Lumbrerasaurus Temporal range: Early Eocene PreꞒ Ꞓ O S D C P T J K Pg N

Scientific classification
- Kingdom: Animalia
- Phylum: Chordata
- Class: Reptilia
- Order: Squamata
- Family: Teiidae
- Subfamily: Tupinambinae
- Genus: †Lumbrerasaurus Donadío, 1985
- Species: †L. scagliai
- Binomial name: †Lumbrerasaurus scagliai Donadío, 1985

= Lumbrerasaurus =

- Genus: Lumbrerasaurus
- Species: scagliai
- Authority: Donadío, 1985
- Parent authority: Donadío, 1985

Extinct genus of teiid lizard

Lumbrerasaurus is an extinct genus of teiid lizard from northwestern Argentina. The genus is known from a single species, Lumbrerasaurus scagliai. Fossils referred to the species were recovered from the Lumbrera Formation near Pampa Grande, Salta Province, and are generally treated as Early Eocene in age. Modern redescriptions have interpreted Lumbrerasaurus as an extinct member of Tupinambinae. The material has been cited as among the earliest records of crown-group teiid lizards in South America.

==Discovery and naming==
The genus and species Lumbrerasaurus scagliai were named by Oscar E. Donadío in 1985, based on fossils from the Lumbrera Formation of Salta Province, Argentina. The Lumbrera Formation is the upper unit of the Santa Bárbara Subgroup of the Salta Group in northwestern Argentina.

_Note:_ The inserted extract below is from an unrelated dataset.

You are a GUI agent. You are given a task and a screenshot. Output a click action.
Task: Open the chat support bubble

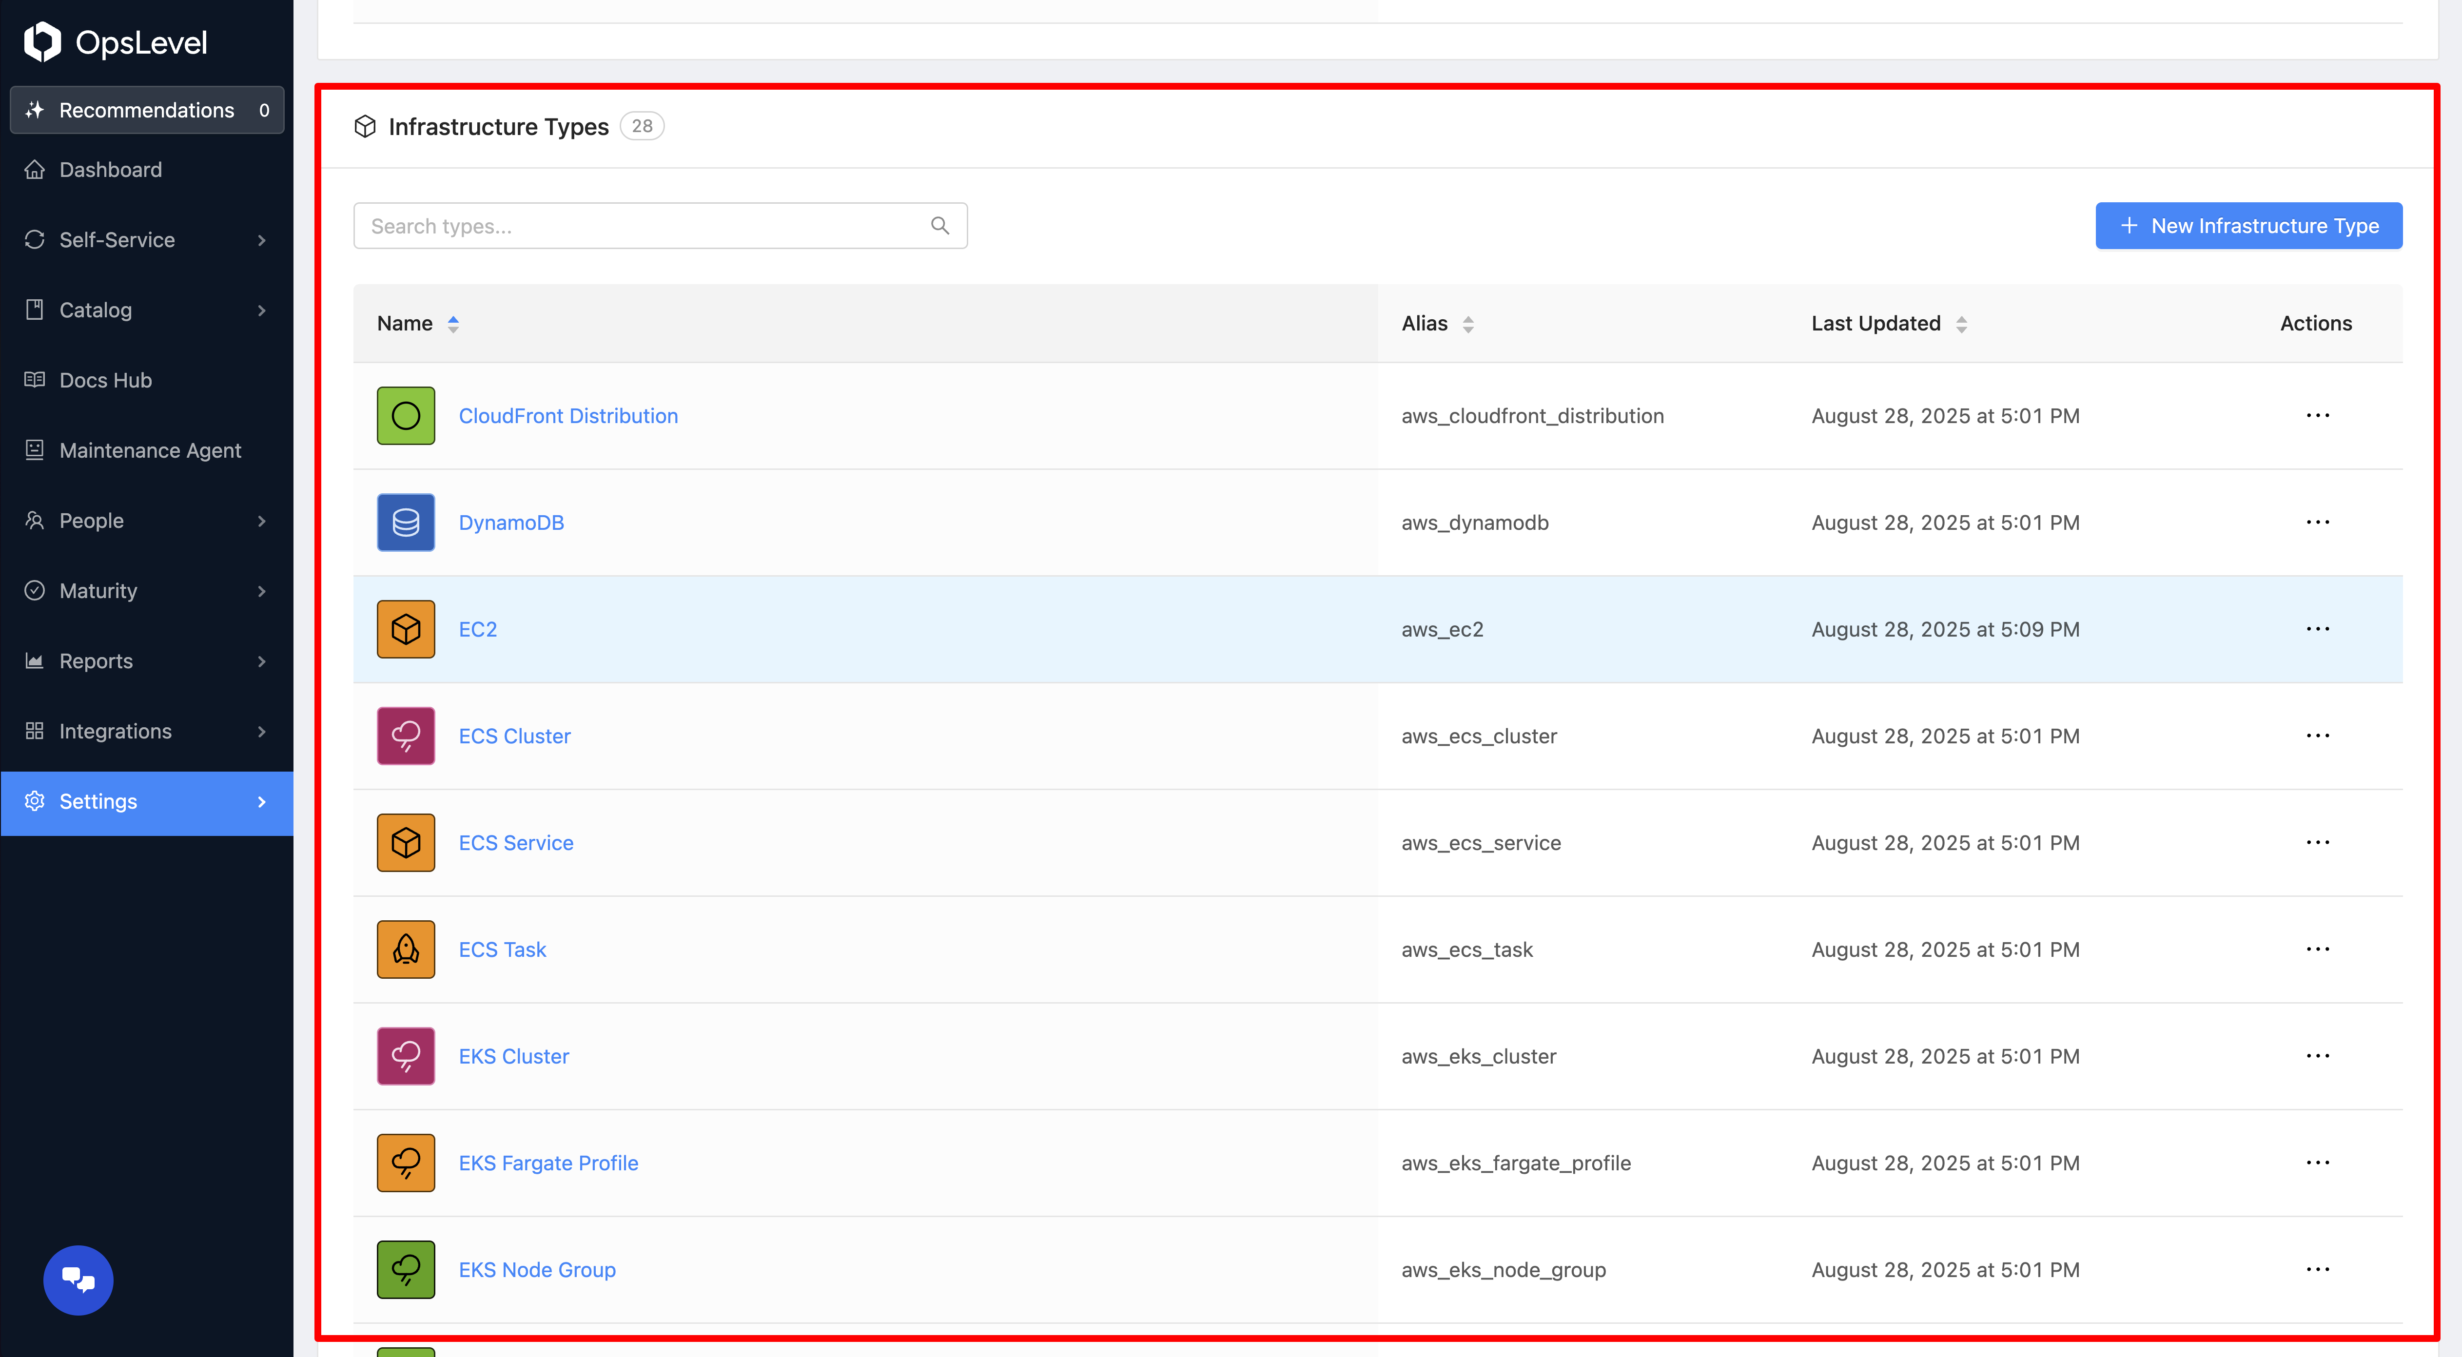[x=78, y=1280]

The described material was collected during a joint field expedition of the Museo de La Plata (MLP) and the Museo Municipal de Ciencias Naturales "Lorenzo Scaglia" (MMP) in 1979. The fossils were recovered from a canyon between the Bordo and Toro rivers near Pampa Grande and were reported as coming from a level about 5 m below "Faja Verde I" within the lower part of the Lumbrera Formation. The remains were described as closely associated and representing a single individual.

Donadío (1985) originally described Lumbrerasaurus scagliai as a teiid lizard and placed it within Tupinambinae. While these affinities have not been extensively questioned, some authors questioned whether the genus was adequately diagnosed, and considered Lumbrerasaurus to be a nomen dubium. Subsequent research has regarded it as valid and distinct taxon.